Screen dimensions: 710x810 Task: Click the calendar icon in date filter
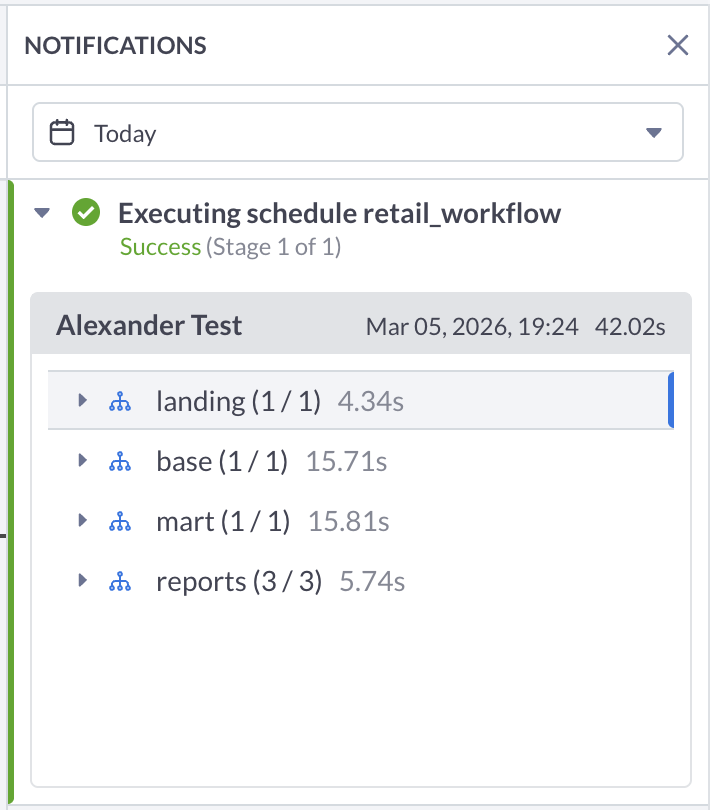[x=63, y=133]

■ ■ ■ ■

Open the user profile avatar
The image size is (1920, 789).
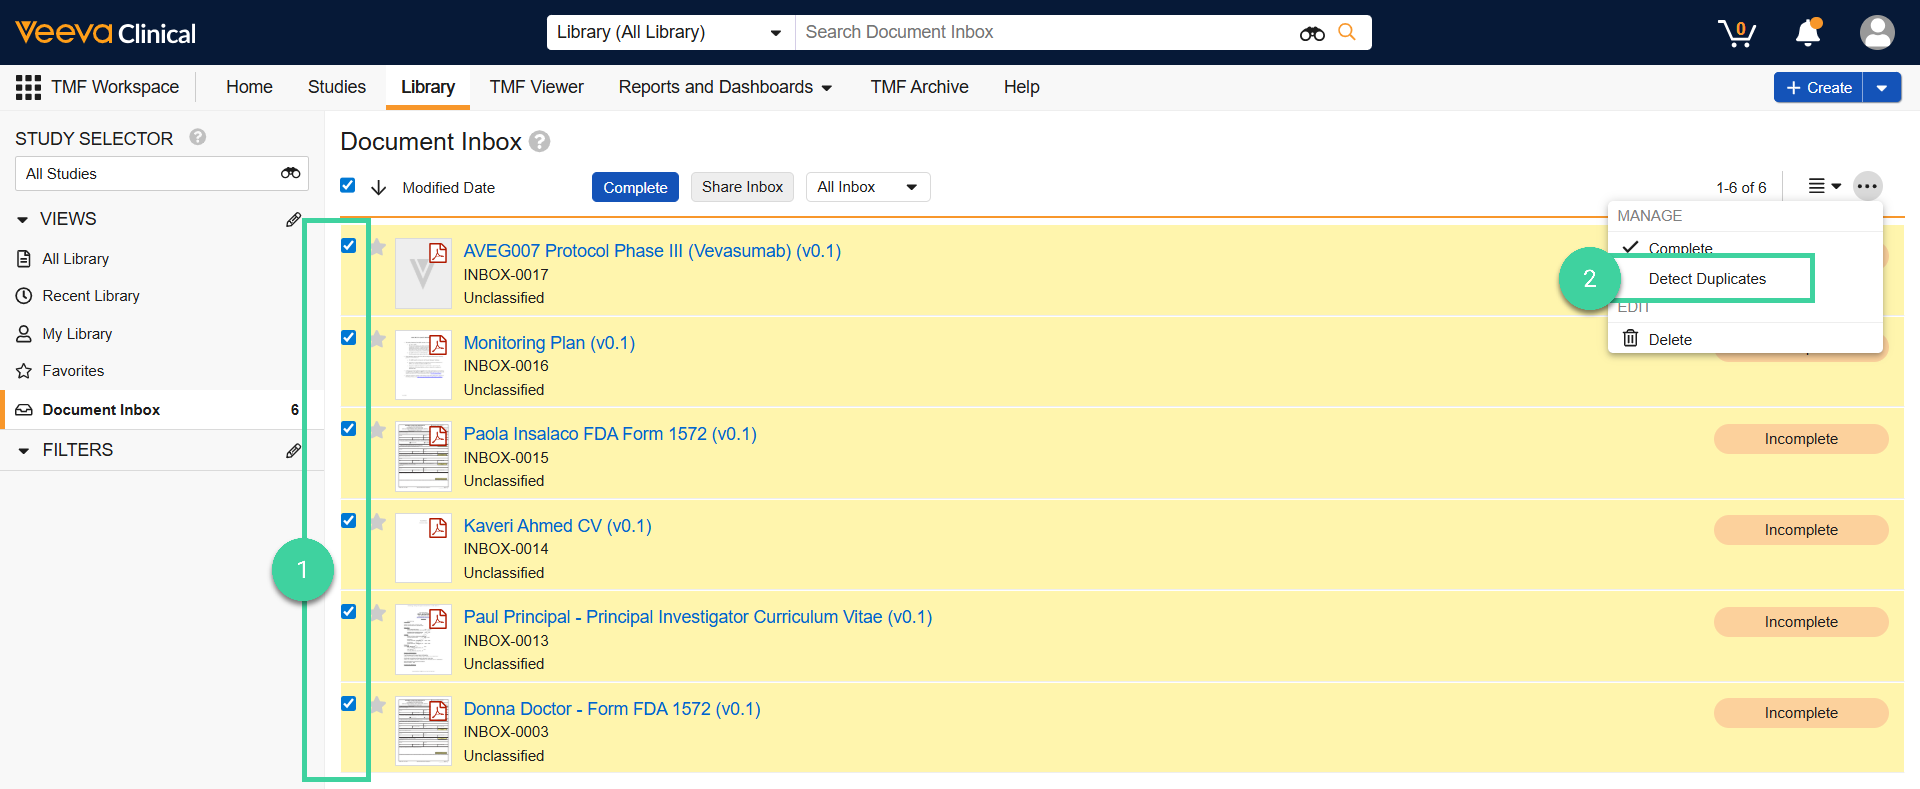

■ ■ ■ ■

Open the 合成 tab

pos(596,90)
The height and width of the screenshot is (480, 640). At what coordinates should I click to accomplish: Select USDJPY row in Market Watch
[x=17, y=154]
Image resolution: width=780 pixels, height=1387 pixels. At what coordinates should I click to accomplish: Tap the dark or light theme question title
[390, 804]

■ ■ ■ ■

Can you update the lines between the one holding "Screen dimensions: 710x810" and the one holding "[x=63, y=133]", inclusive, so that "calendar icon" becomes "search icon" and everything else stays the same? Omit the pictures from your answer.

Screen dimensions: 710x810 Task: Click the search icon in date filter
[x=63, y=133]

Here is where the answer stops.